I Built a 25,000-Line TUI in 72 Hours and All I Got Was This Lousy FlowState Bug

I Built a 25,000-Line TUI in 72 Hours and All I Got Was This Lousy FlowState Bug

The Confession

Let me be clear about what this post is not: it's not a triumphant tale of AI-powered development where everything went smoothly. It's not a "10x developer" story. It's the messy, occasionally embarrassing truth about building software with an AI assistant who doesn't know when to stop generating code and a human who doesn't know when to stop asking for features.

The project is rally-tui, a terminal interface for Rally (the agile project management tool that your company definitely chose voluntarily and not because of an enterprise contract).

Here's the git history's cold, hard truth:

First commit:  Dec 10, 2025 5:23 PM
Last commit:   Dec 12, 2025 8:51 PM
Total commits: 252
Lines of code: ~25,000
Tests:         906
Bugs found on day 3: Embarrassingly many

Phase 1: The Over-Engineering

The first thing I asked the AI to do was write documentation for the Rally API.

Not code. Documentation.

Twenty-five pages of API reference material for an API I was about to wrap with someone else's library (pyral).
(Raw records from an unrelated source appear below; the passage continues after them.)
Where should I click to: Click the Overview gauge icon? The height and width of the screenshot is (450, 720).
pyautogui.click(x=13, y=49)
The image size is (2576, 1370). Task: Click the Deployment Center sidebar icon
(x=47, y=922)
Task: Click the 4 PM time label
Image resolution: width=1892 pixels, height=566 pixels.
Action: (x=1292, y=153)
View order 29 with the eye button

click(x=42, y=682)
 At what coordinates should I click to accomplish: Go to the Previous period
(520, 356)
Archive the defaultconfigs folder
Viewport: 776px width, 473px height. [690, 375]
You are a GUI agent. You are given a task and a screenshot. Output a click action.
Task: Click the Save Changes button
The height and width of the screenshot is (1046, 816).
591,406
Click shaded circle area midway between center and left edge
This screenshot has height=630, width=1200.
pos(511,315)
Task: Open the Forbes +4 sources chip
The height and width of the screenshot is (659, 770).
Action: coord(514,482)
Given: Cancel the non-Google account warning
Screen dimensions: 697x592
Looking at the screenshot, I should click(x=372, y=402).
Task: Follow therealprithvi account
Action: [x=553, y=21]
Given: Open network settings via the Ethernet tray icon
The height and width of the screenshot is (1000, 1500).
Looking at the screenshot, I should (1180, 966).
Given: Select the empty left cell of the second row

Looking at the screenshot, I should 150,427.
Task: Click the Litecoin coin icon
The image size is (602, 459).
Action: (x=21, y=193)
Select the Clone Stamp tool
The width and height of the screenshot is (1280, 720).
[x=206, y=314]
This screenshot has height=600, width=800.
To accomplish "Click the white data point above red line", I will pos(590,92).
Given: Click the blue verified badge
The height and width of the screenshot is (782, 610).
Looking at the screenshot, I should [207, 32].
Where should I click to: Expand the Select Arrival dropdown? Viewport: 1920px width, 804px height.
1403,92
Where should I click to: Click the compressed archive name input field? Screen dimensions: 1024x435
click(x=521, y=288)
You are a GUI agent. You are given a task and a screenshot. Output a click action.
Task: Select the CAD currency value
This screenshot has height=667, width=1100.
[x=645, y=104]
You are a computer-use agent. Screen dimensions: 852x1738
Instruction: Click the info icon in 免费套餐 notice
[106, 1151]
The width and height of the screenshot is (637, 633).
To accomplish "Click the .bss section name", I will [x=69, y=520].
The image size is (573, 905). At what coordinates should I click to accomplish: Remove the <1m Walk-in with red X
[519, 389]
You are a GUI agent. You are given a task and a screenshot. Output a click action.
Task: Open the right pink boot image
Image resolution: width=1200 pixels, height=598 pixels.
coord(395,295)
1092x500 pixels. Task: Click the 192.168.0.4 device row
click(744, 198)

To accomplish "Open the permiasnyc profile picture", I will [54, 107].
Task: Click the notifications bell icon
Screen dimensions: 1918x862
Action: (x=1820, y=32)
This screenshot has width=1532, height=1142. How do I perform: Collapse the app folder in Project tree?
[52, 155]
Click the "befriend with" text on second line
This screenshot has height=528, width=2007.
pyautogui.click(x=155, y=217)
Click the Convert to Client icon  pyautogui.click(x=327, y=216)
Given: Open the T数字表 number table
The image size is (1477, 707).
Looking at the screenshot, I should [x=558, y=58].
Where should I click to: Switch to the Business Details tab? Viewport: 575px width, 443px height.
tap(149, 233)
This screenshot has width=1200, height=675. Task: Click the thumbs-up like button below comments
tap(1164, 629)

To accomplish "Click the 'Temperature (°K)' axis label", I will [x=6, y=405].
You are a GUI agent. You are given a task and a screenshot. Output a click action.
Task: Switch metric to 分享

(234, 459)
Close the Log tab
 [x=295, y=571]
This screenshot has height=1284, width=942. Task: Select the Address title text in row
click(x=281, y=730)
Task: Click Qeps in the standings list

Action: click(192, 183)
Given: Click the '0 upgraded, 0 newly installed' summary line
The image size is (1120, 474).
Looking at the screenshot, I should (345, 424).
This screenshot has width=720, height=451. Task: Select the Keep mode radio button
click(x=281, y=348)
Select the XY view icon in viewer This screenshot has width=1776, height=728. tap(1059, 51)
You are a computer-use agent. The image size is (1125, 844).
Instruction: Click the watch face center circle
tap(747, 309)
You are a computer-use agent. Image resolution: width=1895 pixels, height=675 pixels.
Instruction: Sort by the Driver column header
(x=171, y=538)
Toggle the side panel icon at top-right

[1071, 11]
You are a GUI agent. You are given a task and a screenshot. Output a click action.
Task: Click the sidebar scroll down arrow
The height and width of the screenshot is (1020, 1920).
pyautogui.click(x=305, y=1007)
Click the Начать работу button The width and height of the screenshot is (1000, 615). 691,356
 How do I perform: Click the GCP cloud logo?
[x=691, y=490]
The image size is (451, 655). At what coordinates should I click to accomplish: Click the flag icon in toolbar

This is the software development equivalent of sharpening pencils before an exam. It feels productive. It is not productive. But the AI was very thorough, and by 5:41 PM I had more documentation than code.

Then came the plan.

# From PLAN.md, Version 1
## Iterative Build Plan
### Iteration 1: Project Skeleton & Static List
### Iteration 2: Details Panel
### Iteration 3: Command Bar

[...13 more iterations...]
### Iteration 15: Custom Fields Support

Fifteen iterations. I told the AI we'd build this in fifteen iterations. The AI said "sounds reasonable" (it did not say this, but I'm projecting). Neither of us knew that Iteration 8 would spawn state indicators, theme persistence, clipboard integration, and an ASCII art splash screen that absolutely nobody asked for.

Phase 2: The Velocity Trap

Here's where things got weird.

Iteration 1 took five minutes. Five minutes. The AI generated:

  • A frozen dataclass for tickets
  • Sample data for testing
  • A Textual ListView with vim keybindings
  • CSS styling
  • 15 passing tests

I was drunk with power. "Let's do Iteration 2," I said. Iteration 2 took sixteen minutes. "Iteration 3," I demanded. Four minutes.

By 8:00 PM on day one, I had completed six iterations and had 67 tests. I was generating features faster than I could remember what they did.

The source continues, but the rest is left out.